Speedcafe.com is an Australian-based motorsport news website that launched on 23 October 2009. The site had over 50 million page views in 2020.

Speedcafe.com is a source of news and race reports for the Supercars Championship, Formula One, and other categories. 

Domestic coverage includes Australian GT, SuperUtes Series, Australian Carrera Cup Championship, and TCR Australia. The site also covers international categories including MotoGP, World Rally Championship, FIA World Endurance Championship and NASCAR.

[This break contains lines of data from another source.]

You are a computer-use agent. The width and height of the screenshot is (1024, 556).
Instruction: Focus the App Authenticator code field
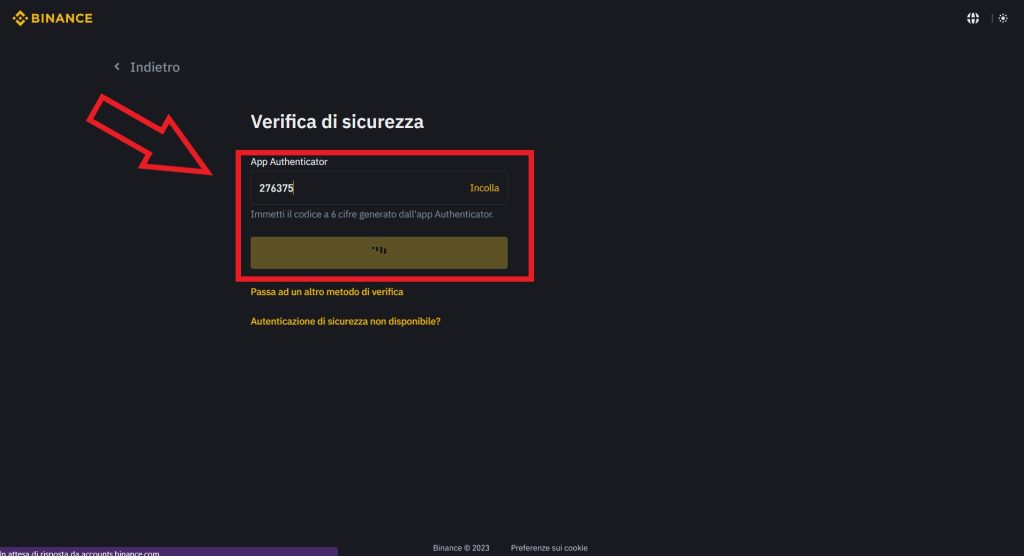tap(370, 188)
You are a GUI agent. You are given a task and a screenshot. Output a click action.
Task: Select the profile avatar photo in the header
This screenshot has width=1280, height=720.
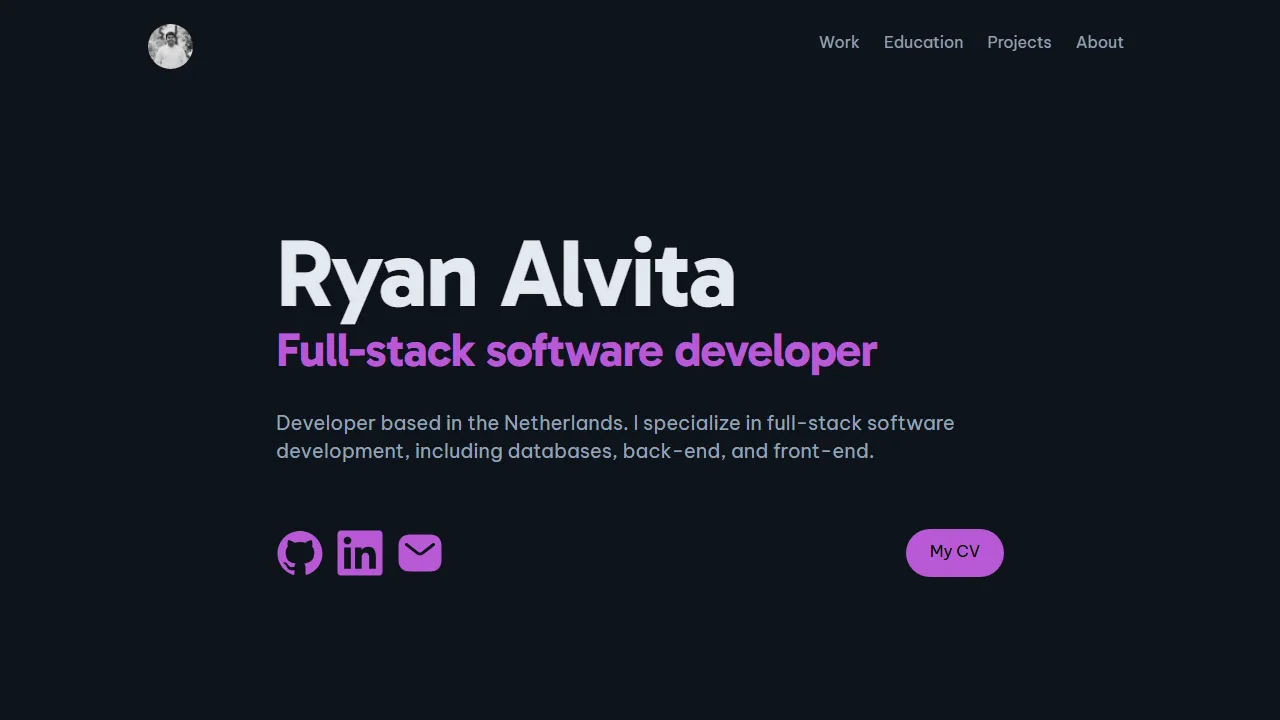(170, 46)
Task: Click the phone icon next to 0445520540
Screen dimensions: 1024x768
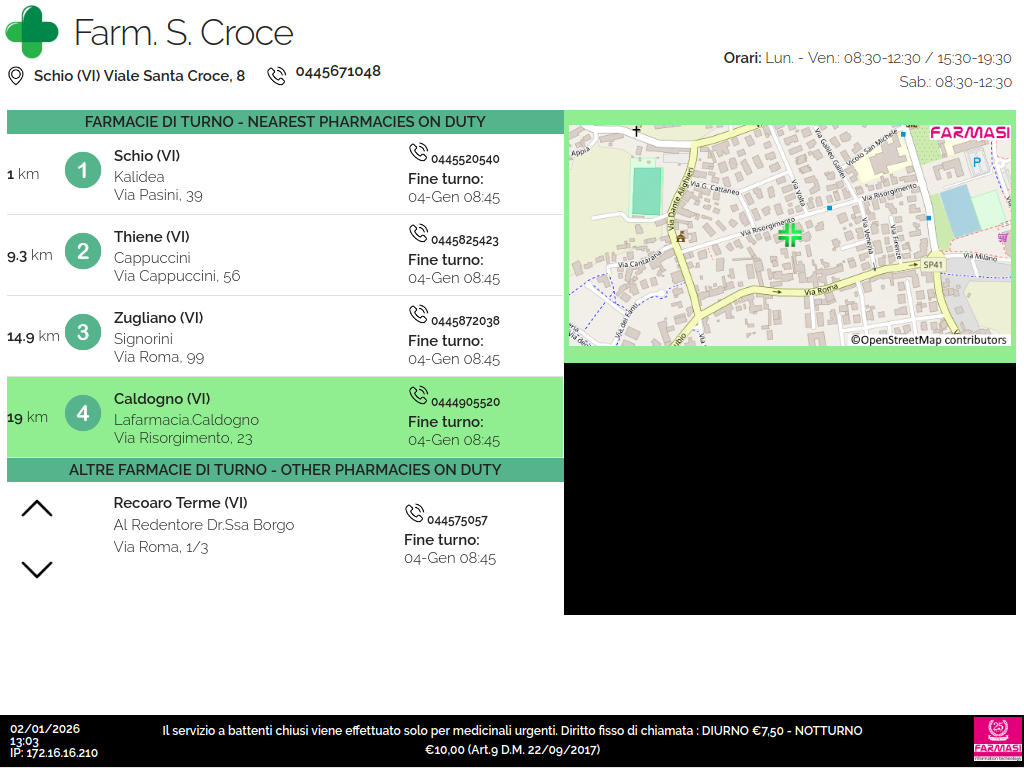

Speedcafe.com has offshoot sites with its own Classifieds and Jobstop brands. The website is also a major partner of the Australian Motor Sport Hall of Fame. In 2019 Speedcafe launched the performance motoring website Torquecafe.com 

In August 2022 it was announced founder Brett Murray had sold a majority 80% stake of the publication to a consortium made up of Karl Begg, Richard Gresham and Robert Gooley.

Contributors
The Speedcafe.com team is led by editor in chief Damien Smy and F1 editor Mat Coch.

Senior journalist Daniel Herrero, and journalists Slade Perrins and Iwan Jones round out the Speedcafe.com editorial line-up.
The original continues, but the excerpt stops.